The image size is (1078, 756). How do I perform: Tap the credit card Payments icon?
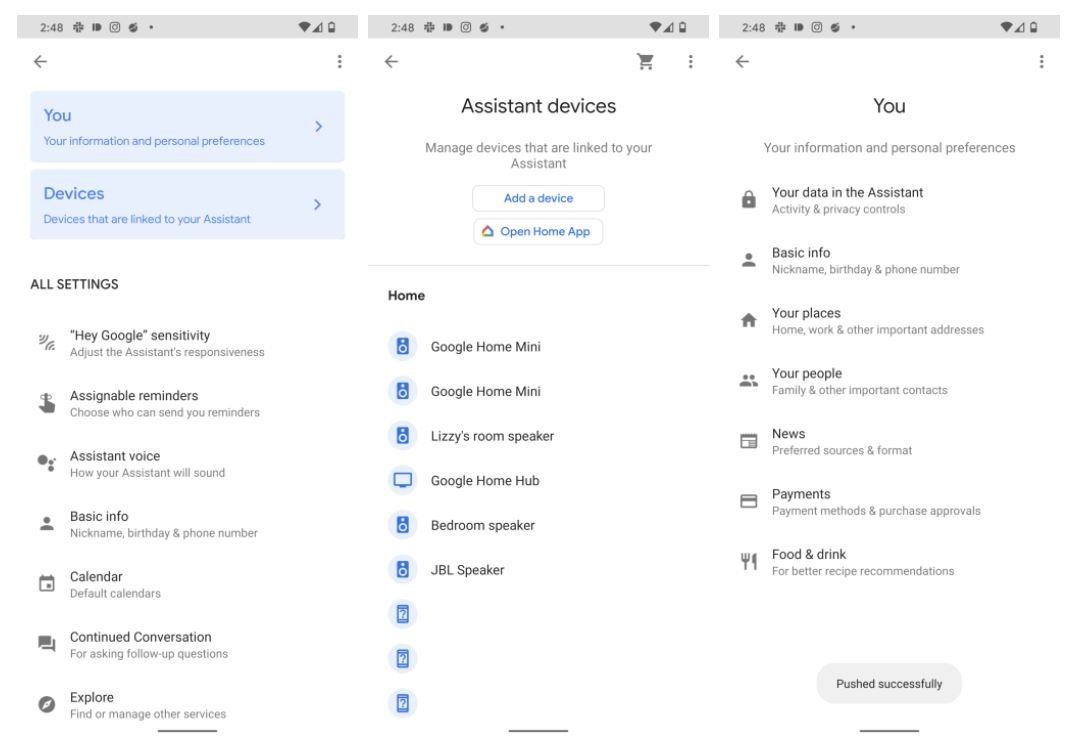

★ ★ ★ ★ ★ ★ ★

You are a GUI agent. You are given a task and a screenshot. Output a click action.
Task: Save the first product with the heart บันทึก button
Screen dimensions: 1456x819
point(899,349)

★ ★ ★ ★ ★ ★ ★

What you should do. Output the lines of the material from the one containing "You are a GUI" through the one containing "point(899,349)", including both, and nothing else.

Written response.
You are a GUI agent. You are given a task and a screenshot. Output a click action.
Task: Save the first product with the heart บันทึก button
Screen dimensions: 1456x819
point(899,349)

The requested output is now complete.